WHAT NEEDS TO BE DONE: Output exactly the lines from the one containing "Task: Click the Logout button" to the last line of the material, inclusive, and nothing more.

GIVEN INFORMATION:
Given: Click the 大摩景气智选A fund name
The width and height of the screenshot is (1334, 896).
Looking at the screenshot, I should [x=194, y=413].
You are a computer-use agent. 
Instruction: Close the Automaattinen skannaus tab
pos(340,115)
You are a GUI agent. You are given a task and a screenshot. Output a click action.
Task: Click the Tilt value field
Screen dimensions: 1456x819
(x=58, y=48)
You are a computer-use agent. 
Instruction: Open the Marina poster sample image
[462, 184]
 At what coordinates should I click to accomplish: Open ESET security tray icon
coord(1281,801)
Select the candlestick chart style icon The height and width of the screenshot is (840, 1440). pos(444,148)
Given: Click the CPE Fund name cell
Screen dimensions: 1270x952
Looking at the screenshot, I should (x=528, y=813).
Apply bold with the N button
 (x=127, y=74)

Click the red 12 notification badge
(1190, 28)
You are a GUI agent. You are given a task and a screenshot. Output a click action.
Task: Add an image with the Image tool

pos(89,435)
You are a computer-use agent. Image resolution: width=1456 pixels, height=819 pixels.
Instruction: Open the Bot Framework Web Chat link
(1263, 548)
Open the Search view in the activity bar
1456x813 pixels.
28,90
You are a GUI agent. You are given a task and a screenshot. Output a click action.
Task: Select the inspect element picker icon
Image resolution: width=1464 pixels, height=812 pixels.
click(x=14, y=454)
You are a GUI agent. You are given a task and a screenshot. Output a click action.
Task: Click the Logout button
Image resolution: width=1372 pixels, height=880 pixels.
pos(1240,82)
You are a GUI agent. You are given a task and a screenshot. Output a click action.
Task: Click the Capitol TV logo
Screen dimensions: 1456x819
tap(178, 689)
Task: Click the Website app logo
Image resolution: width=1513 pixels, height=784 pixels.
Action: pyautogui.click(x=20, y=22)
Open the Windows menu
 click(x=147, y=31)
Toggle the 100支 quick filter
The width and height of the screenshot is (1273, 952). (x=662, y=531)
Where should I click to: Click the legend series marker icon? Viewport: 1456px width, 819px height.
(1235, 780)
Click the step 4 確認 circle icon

TASK SOLUTION:
Task: Click the Logout button
Image resolution: width=1372 pixels, height=880 pixels.
pos(1240,82)
You are a GUI agent. You are given a task and a screenshot. Output a click action.
Task: Click the Capitol TV logo
Screen dimensions: 1456x819
tap(178, 689)
Task: Click the Website app logo
Image resolution: width=1513 pixels, height=784 pixels.
Action: pyautogui.click(x=20, y=22)
Open the Windows menu
 click(x=147, y=31)
Toggle the 100支 quick filter
The width and height of the screenshot is (1273, 952). (x=662, y=531)
Where should I click to: Click the legend series marker icon? Viewport: 1456px width, 819px height.
(1235, 780)
Click the step 4 確認 circle icon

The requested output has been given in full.